EXERCISE MATERIALS:
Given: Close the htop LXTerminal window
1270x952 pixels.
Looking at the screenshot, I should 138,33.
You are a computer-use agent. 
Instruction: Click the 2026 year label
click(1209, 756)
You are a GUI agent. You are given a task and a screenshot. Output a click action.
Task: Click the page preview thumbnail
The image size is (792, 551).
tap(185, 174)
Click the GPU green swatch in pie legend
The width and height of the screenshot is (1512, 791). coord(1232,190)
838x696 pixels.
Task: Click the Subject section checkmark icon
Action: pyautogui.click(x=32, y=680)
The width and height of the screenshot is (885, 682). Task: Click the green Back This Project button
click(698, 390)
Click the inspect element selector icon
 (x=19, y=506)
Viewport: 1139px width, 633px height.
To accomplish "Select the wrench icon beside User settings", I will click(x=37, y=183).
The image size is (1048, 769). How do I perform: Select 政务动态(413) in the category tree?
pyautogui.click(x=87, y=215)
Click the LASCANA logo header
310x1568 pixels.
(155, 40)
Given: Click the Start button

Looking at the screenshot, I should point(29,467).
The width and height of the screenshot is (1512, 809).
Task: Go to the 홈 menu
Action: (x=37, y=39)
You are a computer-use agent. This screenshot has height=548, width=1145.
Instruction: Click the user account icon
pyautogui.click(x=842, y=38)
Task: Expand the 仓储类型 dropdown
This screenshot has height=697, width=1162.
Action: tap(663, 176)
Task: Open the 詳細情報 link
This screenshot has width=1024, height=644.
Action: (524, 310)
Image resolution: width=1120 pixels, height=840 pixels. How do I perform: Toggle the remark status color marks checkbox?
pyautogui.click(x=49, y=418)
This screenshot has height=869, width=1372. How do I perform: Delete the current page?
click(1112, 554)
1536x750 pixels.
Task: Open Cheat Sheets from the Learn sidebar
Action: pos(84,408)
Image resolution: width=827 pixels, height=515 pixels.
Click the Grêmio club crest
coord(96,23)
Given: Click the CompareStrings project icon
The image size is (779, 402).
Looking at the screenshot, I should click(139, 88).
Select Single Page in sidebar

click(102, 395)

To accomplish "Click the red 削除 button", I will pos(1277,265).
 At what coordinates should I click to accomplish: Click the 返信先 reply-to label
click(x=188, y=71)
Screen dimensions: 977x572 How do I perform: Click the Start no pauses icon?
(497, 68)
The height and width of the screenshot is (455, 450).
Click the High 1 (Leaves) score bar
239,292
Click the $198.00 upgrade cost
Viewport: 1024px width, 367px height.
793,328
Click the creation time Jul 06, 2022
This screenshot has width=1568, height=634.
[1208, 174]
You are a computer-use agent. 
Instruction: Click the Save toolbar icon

EXERCISE:
Reproduce the records from the line with "Viewport: 1139px width, 633px height." through the end of the records, swapping every "How do I perform" for "How should I perform" and leaving everything else unchanged.

ANSWER FOR THE TASK:
Viewport: 1139px width, 633px height.
To accomplish "Select the wrench icon beside User settings", I will click(x=37, y=183).
The image size is (1048, 769). How should I perform: Select 政务动态(413) in the category tree?
pyautogui.click(x=87, y=215)
Click the LASCANA logo header
310x1568 pixels.
(155, 40)
Given: Click the Start button

Looking at the screenshot, I should point(29,467).
The width and height of the screenshot is (1512, 809).
Task: Go to the 홈 menu
Action: (x=37, y=39)
You are a computer-use agent. This screenshot has height=548, width=1145.
Instruction: Click the user account icon
pyautogui.click(x=842, y=38)
Task: Expand the 仓储类型 dropdown
This screenshot has height=697, width=1162.
Action: tap(663, 176)
Task: Open the 詳細情報 link
This screenshot has width=1024, height=644.
Action: (524, 310)
Image resolution: width=1120 pixels, height=840 pixels. How should I perform: Toggle the remark status color marks checkbox?
pyautogui.click(x=49, y=418)
This screenshot has height=869, width=1372. How should I perform: Delete the current page?
click(1112, 554)
1536x750 pixels.
Task: Open Cheat Sheets from the Learn sidebar
Action: pos(84,408)
Image resolution: width=827 pixels, height=515 pixels.
Click the Grêmio club crest
coord(96,23)
Given: Click the CompareStrings project icon
The image size is (779, 402).
Looking at the screenshot, I should click(139, 88).
Select Single Page in sidebar

click(102, 395)

To accomplish "Click the red 削除 button", I will pos(1277,265).
 At what coordinates should I click to accomplish: Click the 返信先 reply-to label
click(x=188, y=71)
Screen dimensions: 977x572 How should I perform: Click the Start no pauses icon?
(497, 68)
The height and width of the screenshot is (455, 450).
Click the High 1 (Leaves) score bar
239,292
Click the $198.00 upgrade cost
Viewport: 1024px width, 367px height.
793,328
Click the creation time Jul 06, 2022
This screenshot has width=1568, height=634.
[1208, 174]
You are a computer-use agent. 
Instruction: Click the Save toolbar icon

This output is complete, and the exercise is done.